Your grammar would't work with LL-parsers because it contains left recursion. But the FIRST sets for E, T and V would be {id} (assuming your
T := T*V | T
is meant to beT := T*V | V
).答案:
E->E+T|T
左递归
E->TE'
E'->+TE'|eipsilon
T->T*V|T
左递归
T->VT'
T'-> ;*VT'|epsilon
中没有左递归
V->(id)
因此语法为:
E->TE'
E'->+TE'|epsilon
T->VT'
T'->* VT'|εV-
> (id)
FIRST(E)={(}
FIRST(E')={+,epsilon}
FIRST(T)={(}
FIRST(T')={*,epsilon}
FIRST(V)={(}
开始符号=FOLLOW(E)={$}
E->TE',E'->TE'|epsilon:FOLLOW(E')=FOLLOW(E)={$}
E->TE',E' ->+TE'|epsilon:FOLLOW(T)=FIRST(E')={+,$}
T->VT',T'->*VT'|epsilon:FOLLOW(T')=FOLLOW (T)={+,$}
T->VT',T->*VT'|epsilon:FOLLOW(V)=FIRST(T)={ *,epsilon}
第一组规则
后续组规则
Answer :
E->E+T|T
left recursion
E->TE'
E'->+TE'|eipsilon
T->T*V|T
left recursion
T->VT'
T'->*VT'|epsilon
no left recursion in
V->(id)
Therefore the grammar is:
E->TE'
E'->+TE'|epsilon
T->VT'
T'->*VT'|epsilon
V-> (id)
FIRST(E)={(}
FIRST(E')={+,epsilon}
FIRST(T)={(}
FIRST(T')={*,epsilon}
FIRST(V)={(}
Starting Symbol=FOLLOW(E)={$}
E->TE',E'->TE'|epsilon:FOLLOW(E')=FOLLOW(E)={$}
E->TE',E'->+TE'|epsilon:FOLLOW(T)=FIRST(E')={+,$}
T->VT',T'->*VT'|epsilon:FOLLOW(T')=FOLLOW(T)={+,$}
T->VT',T->*VT'|epsilon:FOLLOW(V)=FIRST(T)={ *,epsilon}
Rules for First Sets
Rules for Follow Sets
维基百科是你的朋友。请参阅LL 解析器的讨论和第一个/后续集。
从根本上来说,它们被用作解析器构建的基础,例如,作为解析器生成器的一部分。您还可以使用它们来推理语法的属性,但大多数人没有太多必要这样做。

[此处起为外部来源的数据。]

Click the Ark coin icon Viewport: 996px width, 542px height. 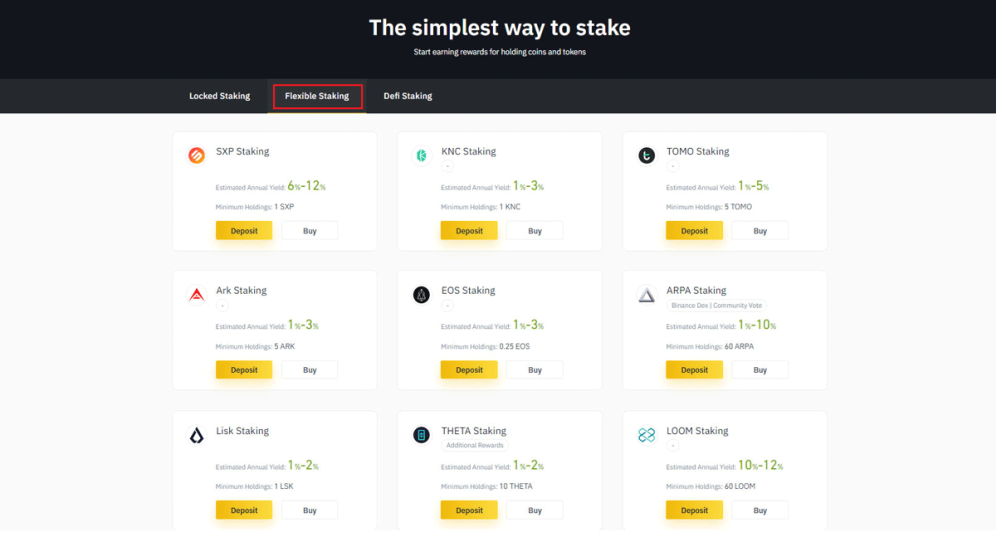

Wikipedia is your friend. See discussion of LL parsers and first/follow sets.
Fundamentally they are used as the basic for parser construction, e.g., as part of parser generators. You can also use them to reason about properties of grammars, but most people don't have much of a need to do this.